Content starts

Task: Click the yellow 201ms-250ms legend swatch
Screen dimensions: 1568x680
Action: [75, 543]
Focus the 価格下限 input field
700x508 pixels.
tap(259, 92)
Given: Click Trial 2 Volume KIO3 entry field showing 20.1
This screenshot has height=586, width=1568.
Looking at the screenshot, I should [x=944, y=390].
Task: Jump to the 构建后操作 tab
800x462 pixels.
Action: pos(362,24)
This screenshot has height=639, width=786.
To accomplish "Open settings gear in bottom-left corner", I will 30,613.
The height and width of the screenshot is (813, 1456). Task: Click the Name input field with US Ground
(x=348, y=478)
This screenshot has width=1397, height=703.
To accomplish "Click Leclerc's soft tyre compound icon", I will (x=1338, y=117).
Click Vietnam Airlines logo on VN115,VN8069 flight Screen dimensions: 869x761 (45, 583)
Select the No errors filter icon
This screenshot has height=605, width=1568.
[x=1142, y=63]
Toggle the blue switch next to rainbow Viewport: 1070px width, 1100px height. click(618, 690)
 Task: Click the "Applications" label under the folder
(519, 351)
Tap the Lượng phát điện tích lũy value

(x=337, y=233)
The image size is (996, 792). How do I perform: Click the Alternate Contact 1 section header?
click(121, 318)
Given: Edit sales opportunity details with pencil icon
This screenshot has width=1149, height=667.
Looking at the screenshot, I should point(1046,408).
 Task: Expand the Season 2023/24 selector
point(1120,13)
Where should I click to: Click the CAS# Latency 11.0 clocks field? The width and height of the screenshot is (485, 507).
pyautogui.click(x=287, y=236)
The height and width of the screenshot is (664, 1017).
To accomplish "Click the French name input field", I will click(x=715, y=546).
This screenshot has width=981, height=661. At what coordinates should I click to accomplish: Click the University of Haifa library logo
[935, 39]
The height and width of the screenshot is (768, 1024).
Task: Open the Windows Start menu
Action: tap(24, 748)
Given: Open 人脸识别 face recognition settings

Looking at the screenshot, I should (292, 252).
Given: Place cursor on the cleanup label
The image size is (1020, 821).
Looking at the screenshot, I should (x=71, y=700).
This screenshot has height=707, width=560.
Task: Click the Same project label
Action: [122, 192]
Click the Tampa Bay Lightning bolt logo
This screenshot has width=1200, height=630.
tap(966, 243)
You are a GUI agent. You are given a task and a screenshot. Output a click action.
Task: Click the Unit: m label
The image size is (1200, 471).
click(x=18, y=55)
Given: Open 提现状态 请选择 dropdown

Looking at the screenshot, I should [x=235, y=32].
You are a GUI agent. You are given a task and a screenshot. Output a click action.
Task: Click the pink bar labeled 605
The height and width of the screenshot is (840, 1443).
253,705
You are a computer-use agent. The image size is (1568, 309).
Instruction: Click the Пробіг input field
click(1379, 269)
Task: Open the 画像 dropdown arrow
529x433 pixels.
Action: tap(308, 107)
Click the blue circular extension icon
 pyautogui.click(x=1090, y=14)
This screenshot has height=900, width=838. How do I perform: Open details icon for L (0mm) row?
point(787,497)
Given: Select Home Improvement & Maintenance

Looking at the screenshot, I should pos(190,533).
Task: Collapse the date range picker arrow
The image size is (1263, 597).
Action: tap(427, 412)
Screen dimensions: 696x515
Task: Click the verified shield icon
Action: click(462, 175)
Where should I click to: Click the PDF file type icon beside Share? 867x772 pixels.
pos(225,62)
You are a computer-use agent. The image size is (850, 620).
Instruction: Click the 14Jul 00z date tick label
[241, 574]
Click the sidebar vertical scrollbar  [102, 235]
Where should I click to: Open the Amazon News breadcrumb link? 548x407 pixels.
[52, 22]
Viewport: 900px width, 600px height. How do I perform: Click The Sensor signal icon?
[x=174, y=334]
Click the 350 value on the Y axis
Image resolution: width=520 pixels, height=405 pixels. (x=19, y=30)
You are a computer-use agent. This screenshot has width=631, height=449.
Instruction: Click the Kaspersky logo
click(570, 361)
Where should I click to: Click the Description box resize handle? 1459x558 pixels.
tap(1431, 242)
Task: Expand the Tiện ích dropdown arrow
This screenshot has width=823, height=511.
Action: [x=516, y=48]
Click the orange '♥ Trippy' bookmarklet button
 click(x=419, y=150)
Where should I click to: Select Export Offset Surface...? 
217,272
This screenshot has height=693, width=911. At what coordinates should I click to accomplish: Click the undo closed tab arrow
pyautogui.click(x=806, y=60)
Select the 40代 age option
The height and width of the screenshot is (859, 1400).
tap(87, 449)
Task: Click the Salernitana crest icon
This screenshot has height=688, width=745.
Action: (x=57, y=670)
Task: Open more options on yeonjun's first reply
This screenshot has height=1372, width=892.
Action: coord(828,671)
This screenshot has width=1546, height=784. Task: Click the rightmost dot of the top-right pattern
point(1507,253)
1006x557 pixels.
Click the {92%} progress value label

Content ends

DIRECTIONS.
What is the number of lines in the records that hold the word "computer"? Answer with that number by itself.

TASK SOLUTION.
3